> Aim of the exercise
When you return the data, keep every word exact and include none of the images.
*** Task inputs ***
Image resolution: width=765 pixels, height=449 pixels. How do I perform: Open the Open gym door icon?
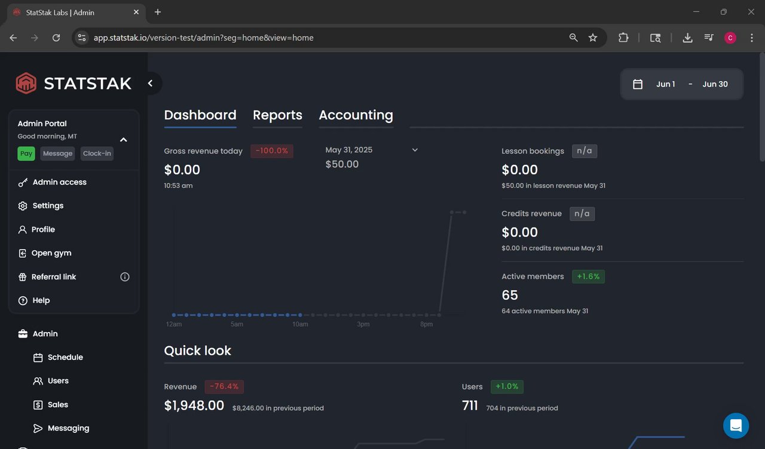[23, 253]
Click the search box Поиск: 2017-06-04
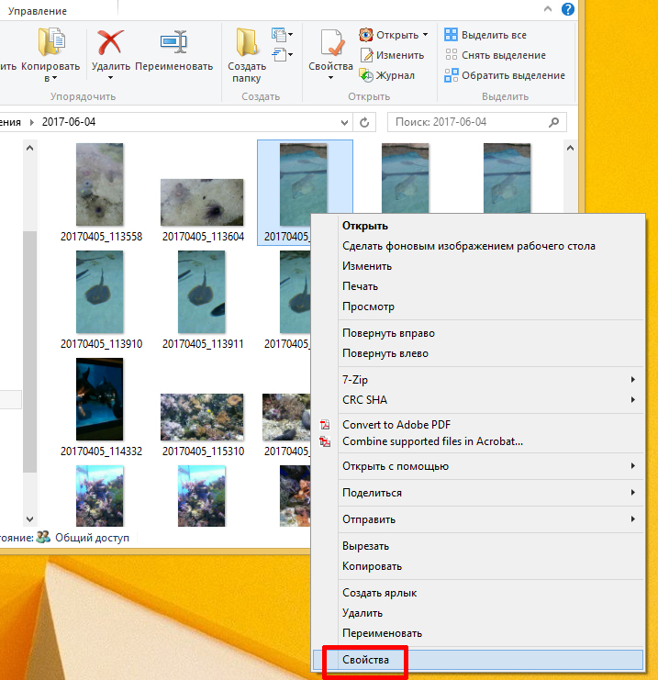Screen dimensions: 658x680 point(466,122)
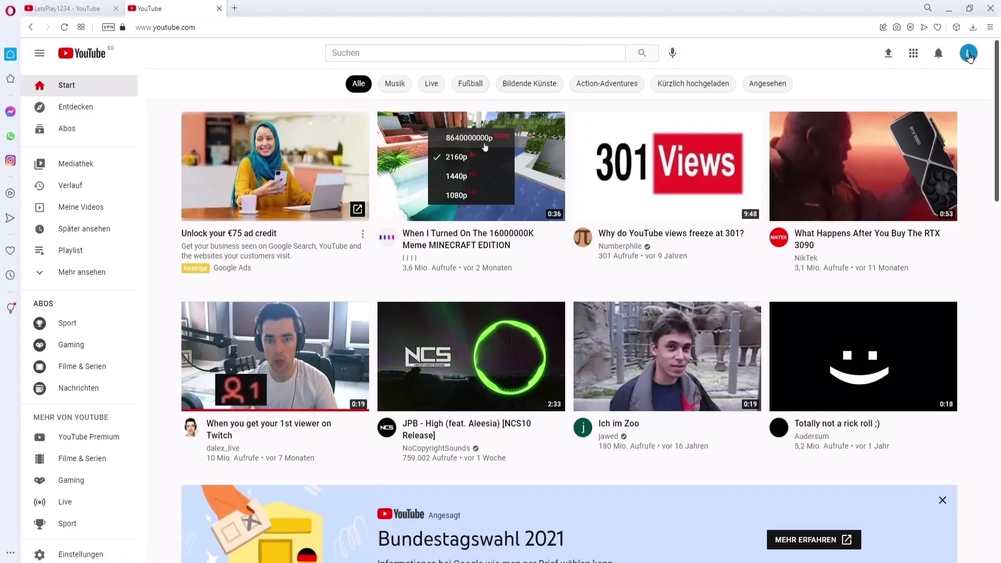Screen dimensions: 1001x563
Task: Click the microphone search icon
Action: pyautogui.click(x=673, y=53)
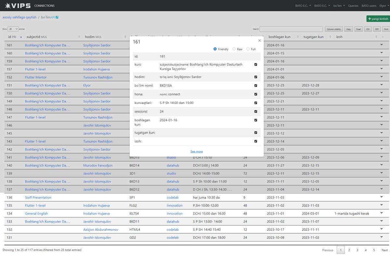Select the Full view radio option
This screenshot has width=390, height=260.
(248, 49)
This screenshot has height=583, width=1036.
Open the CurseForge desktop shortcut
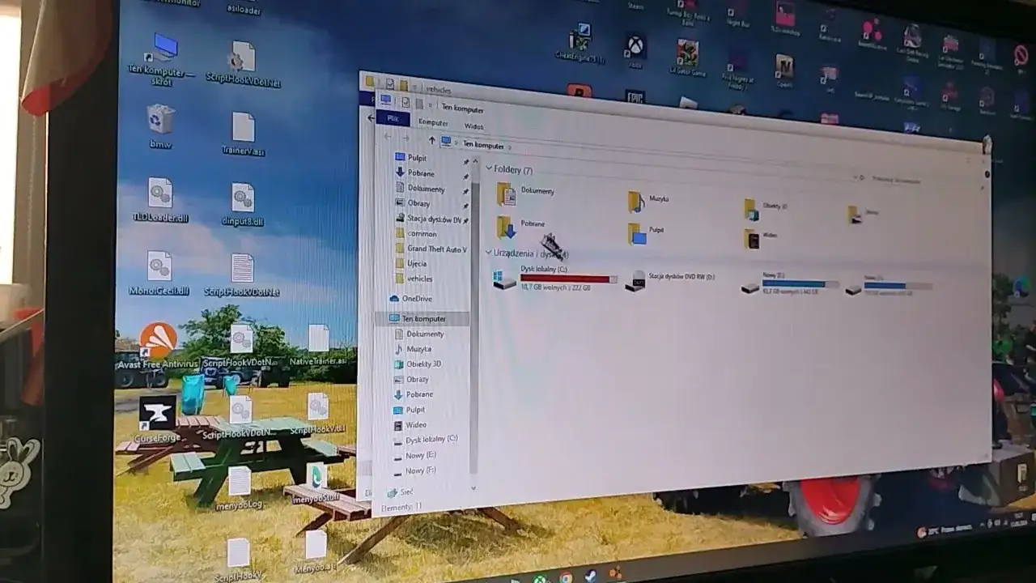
*** End of Task inputs ***
> Solved exercise
Image resolution: width=765 pixels, height=449 pixels. How do I perform: Open the Open gym door icon?
[23, 253]
Click the search box Поиск: 2017-06-04
Screen dimensions: 658x680 point(466,122)
Screen dimensions: 1001x563
Task: Click the microphone search icon
Action: pyautogui.click(x=673, y=53)
Select the Full view radio option
This screenshot has width=390, height=260.
(248, 49)
This screenshot has height=583, width=1036.
Open the CurseForge desktop shortcut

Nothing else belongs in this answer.